I doubt that. People often say "without <person that started thing> we wouldn't have <thing>!" but it's nonsense. Someone else would have done it just slightly later.
And Free Software does not benefit from a morass of mutually-incompatible copyleft licenses that may as well have been proprietary since you can't use them together.
None of the permissive licenses have this problem.
The number of significant software projects which are licensed as GPLv2-only, and which are therefore incompatible with GPLv3, can probably be counted on one hand. Normal GPLv2 projects are licensed – as instructed by the text in the license itself – as “GPLv2 or later”. Which means that any normal GPLv2-licensed software can be relicensed to GPLv3, and can therefore be combined with any other GPLv3-licensed program without any issue whatsoever.
For GPL v2 only, let's start the list with Linux and Git...
The "or later" has been used in creative ways, like relicencing all the Wikipedia content, or the Affero to AGPL transition. Nothing shady, but unexpected.
Do you trust RMS to avoid doing shady things in the later GPL licence? I do, but he is not longer in the FSF.

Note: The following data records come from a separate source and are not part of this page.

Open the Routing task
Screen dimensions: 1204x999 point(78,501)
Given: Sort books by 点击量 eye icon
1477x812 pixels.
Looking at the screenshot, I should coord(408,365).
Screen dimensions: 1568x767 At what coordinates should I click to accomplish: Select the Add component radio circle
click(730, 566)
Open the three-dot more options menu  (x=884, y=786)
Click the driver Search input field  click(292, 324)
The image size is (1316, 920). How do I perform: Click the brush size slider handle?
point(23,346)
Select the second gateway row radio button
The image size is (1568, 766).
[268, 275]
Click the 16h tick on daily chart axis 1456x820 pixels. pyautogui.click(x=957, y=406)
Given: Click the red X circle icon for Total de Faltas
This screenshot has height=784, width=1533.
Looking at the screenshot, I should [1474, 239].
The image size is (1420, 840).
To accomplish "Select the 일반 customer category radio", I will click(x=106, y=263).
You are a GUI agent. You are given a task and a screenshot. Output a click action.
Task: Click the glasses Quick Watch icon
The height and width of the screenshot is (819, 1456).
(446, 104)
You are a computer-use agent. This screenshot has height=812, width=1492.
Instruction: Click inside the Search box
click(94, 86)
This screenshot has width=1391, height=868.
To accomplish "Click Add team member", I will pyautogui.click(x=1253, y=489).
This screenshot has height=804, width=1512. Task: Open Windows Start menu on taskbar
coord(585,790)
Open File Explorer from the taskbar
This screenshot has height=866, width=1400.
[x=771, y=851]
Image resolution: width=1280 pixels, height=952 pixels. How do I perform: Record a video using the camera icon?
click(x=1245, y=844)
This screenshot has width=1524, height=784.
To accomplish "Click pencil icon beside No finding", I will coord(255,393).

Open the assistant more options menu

Do you trust the current members of the FSF to avoid doing shady things in the later GPL licence? I don't know them.
Do you trust the future members of the FSF to avoid doing shady things in the later GPL licence???
Section 14 of the GPL says "The Free Software Foundation may publish revised and/or new versions of the GNU General Public License from time to time. Such new versions will be similar in spirit to the present version, but may differ in detail to address new problems or concerns." Given that the preamble to the GPL explicitly says "the GNU General Public License is intended to guarantee your freedom to share and change all versions of a program--to make sure it remains free software for all its users", I don't think that a judge would find that a hypothetical GPLv4 that was basically MIT or something is "similar in spirit" to the present version.
If you're worried about the other direction (i.e. a hypothetical GPLv4 that had some bizarre restriction like "all users must donate to the FSF"), the "or any later version" means that as long as you don't decide to update the license you use yourself, people can continue to use it under the GPLv2 or v3 indefinitely.